Option 4: Rancher (SUSE)

  • Pros: widely deployed in European government; UI-driven cluster management; supports multiple Kubernetes distributions; large community

  • Cons: commercial vendor dependency (SUSE); less suited for bare-metal at scale; no native metal-stack integration; day-2 operations less mature than Gardener

Option 5: vCluster

  • Pros: lowest overhead; seconds to provision; works within existing cluster

  • Cons: no kernel isolation (container breakout affects other tenants); sync mechanism adds attack surface; commercial vendor dependency (Loft Labs)

Decision

Gardener. Native metal-stack integration means the full stack (provisioning → cluster lifecycle) is proven in production together. Gardener is the only option with comprehensive built-in day-2 operations at scale. CAPI requires assembling multiple components to achieve what Gardener provides out of the box. Rancher lacks native metal-stack integration.
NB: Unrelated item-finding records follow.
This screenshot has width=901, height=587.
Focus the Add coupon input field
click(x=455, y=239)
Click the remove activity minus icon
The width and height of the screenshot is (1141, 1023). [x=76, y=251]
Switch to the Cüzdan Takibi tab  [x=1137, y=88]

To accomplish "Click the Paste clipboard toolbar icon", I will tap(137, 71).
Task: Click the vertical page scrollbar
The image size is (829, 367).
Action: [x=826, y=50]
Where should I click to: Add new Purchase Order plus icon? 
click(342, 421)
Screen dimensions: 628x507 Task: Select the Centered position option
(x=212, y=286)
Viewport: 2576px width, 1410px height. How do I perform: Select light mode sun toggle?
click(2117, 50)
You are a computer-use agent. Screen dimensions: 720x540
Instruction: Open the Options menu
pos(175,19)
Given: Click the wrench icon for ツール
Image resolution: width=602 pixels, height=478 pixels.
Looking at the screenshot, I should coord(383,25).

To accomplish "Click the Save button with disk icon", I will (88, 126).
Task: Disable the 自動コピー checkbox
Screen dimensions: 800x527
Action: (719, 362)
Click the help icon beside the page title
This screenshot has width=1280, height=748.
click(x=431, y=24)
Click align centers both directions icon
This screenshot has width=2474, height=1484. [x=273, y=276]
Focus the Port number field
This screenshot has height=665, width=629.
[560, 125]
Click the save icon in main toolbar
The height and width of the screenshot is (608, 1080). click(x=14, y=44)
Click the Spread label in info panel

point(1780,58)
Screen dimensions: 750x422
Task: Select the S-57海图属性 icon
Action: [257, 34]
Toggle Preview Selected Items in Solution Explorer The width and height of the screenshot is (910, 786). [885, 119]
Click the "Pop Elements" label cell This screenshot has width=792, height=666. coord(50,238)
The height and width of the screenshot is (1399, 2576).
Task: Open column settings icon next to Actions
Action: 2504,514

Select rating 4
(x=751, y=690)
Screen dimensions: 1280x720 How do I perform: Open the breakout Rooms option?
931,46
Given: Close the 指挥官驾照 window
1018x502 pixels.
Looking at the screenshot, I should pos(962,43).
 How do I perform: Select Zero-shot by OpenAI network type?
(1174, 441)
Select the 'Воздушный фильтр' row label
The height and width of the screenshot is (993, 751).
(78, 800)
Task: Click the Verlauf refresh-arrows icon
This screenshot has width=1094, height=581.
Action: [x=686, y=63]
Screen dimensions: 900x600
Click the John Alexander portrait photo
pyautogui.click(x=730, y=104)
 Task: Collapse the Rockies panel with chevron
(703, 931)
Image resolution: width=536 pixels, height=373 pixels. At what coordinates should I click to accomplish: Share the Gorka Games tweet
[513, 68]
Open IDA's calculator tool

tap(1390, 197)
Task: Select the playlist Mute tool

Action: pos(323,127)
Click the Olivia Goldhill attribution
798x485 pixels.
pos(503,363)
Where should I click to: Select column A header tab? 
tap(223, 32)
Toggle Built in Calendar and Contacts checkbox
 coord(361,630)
Kamaji is too young for production use at our scale. vCluster does not provide the kernel-level isolation required by ADR-0008 and EUCS SEAL-4. European governance aligns with sovereignty requirements.

Consequences

  • Seed cluster(s) must be operated with HA configuration

  • Gardener Extensions model provides the plugin mechanism for per-cluster services (DNS, certs, monitoring)

  • Tenant isolation is at the Shoot cluster level — each organization gets dedicated clusters

  • The platform team needs Gardener expertise